Along with server and network security, host security should be among a network’s top security priorities. Furthermore, the most dangerous element in an organization is the end-users as they will directly interact with the company’s resources and network. This is why cybersecurity professionals need to secure their networks and resources against the potential threats from end-users, removable media, and peripherals.
What is host security?
With the advancement in technology, number of devices connecting to the network are also increasing and organization need to implement security policies, especially when these are not corporate devices. From handheld devices like phones and tablets, to the new work-from-home environment, there are more and more types of devices (hosts) being added to a network. It is of utmost importance that these devices are protected at all times, both software and hardware included. This is where host security comes in.
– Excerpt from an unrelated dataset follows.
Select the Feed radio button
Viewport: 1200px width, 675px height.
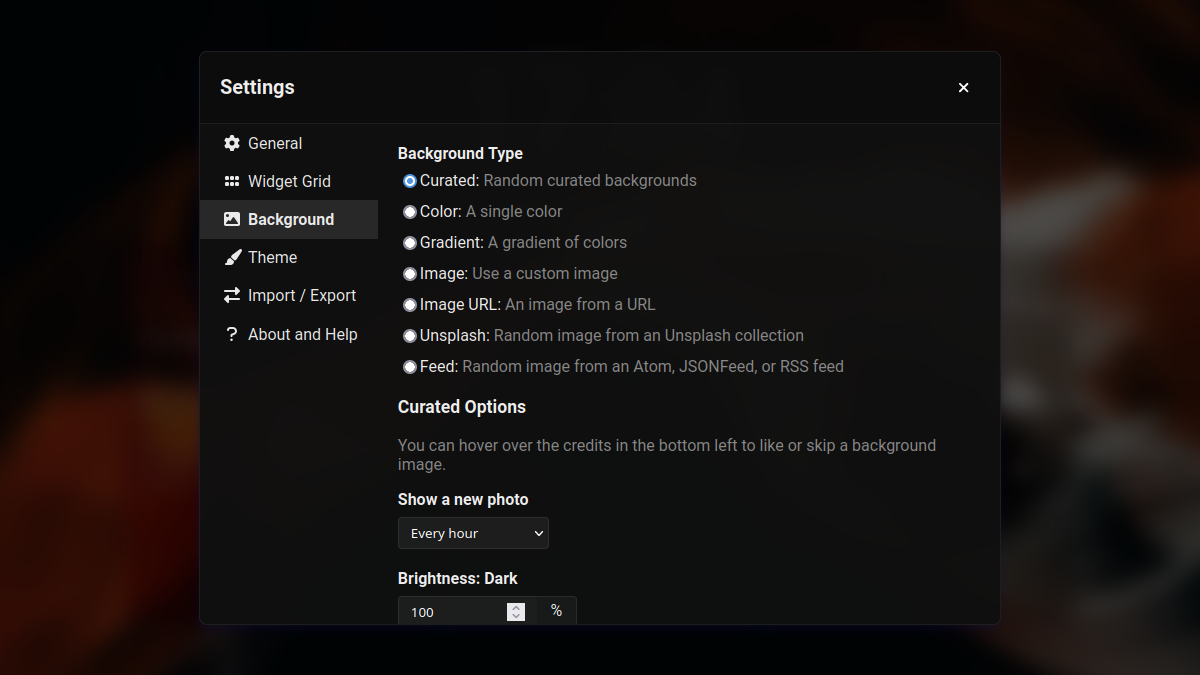click(410, 367)
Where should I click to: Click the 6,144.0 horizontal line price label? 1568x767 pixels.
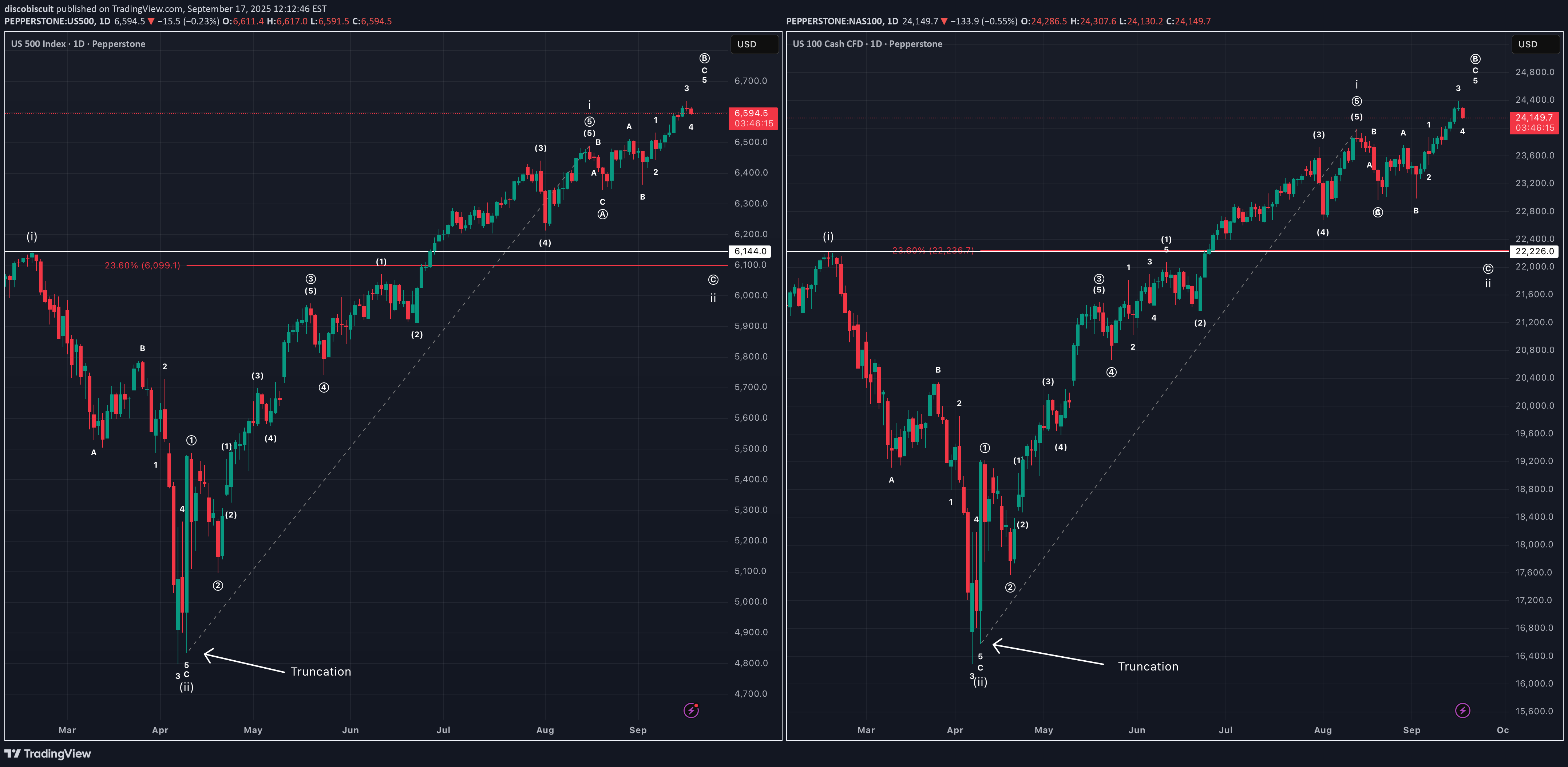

How do you manage devices and host security?
Two general areas that must be covered when dealing with network security devices are:
- Using protocols and software for protecting data. This method involves using software to help an organization protect internal network components like personal host-based firewalls and antivirus software.
- Addressing the physical components like network components, hardware, and physical security designs for securing the device.
How do you ensure security on a server?
Host security is an important part of server management for server administrators and web hosting providers. Some of the network security techniques that you can use are stated below.
1. Public Key Authentication for SSH
Organizations that want to secure their network needs to avoid using unencrypted access and opt for SSH, https, and SFTP. For better security, the organization should use SSH keys instead of password authentication on SSH. With this network security method, there will be no risk of a successful brute force attack on a weak password.
2. Strong Passwords
A secured server is usually a challenge for criminals. However, many server administrators often leave their server unsecured by using easily guessed passwords. Therefore it is best to use long and random passwords for restricting users with login type access.
A host-based firewall is a software or hardware device that helps to control how a service is exposed to a network and the types of traffic that can enter or go out of a given server. For better host security, organizations need a properly configured firewall to ensure that only publicly available services can be reached outside your servers.
4. Malware Scanning Software
You need a network defense mechanism to keep malicious individuals out of your server. Although some malicious individuals will manage to breach your server’s security, you will want to know about this as soon as possible. You will find lots of malware scanning software that you can install on your server.
5. Keep Software Up-To-Date
Generally, out-of-date software may likely comprise of security weaknesses that hackers can use to breach your server. Therefore organizations need to ensure that they use updated software.
6. Regular Backup
Although this may not be considered as a security measure, the major reason for securing a server is to keep the data stored. Since it is impossible to guarantee that a server will not be breached, organizations need to back up and encrypt their data in an offsite location. Organizations can then perform testing of recovery from backups regularly to neutralize ransomware attacks.
7. Monitor Logs
One of the essential security tools is the log. This is because a server gathers information about what it does and who connects to it. Furthermore, the patterns in the data collected can then show the malicious behavior or security compromises. There are several apps that you can use to monitor your server’s logs.
Some of the other tips that you can use to manage your server and network security are turning off unnecessary services, isolate the execution environment, through file auditing and intrusion detection system, etc.
Become a Certified Network Defender
EC-Council’s Certified Network Defender (CND) is a lab-intensive and hands-on network security training that focuses on creating network administrators that can protect, detect, and respond to any threats on the network system. In this training program, you will learn the various techniques used to ensure host security. Learn more on the program page.
How can we protect data security?
There are lots of ways that you can improve and protect data security. Some of them are beefing up password requirements, setting up two-factor authentication, encrypting data on the device, encrypting cloud data, securing your login information, limiting admin access, locking up your hard copy files, backup and update your data, etc.
What is network security?
Network security is a broad term that covers a multitude of technologies, devices, and processes. In its simplest term, it is a set of rules and configurations designed to protect the integrity, confidentiality, and accessibility of computer networks and data.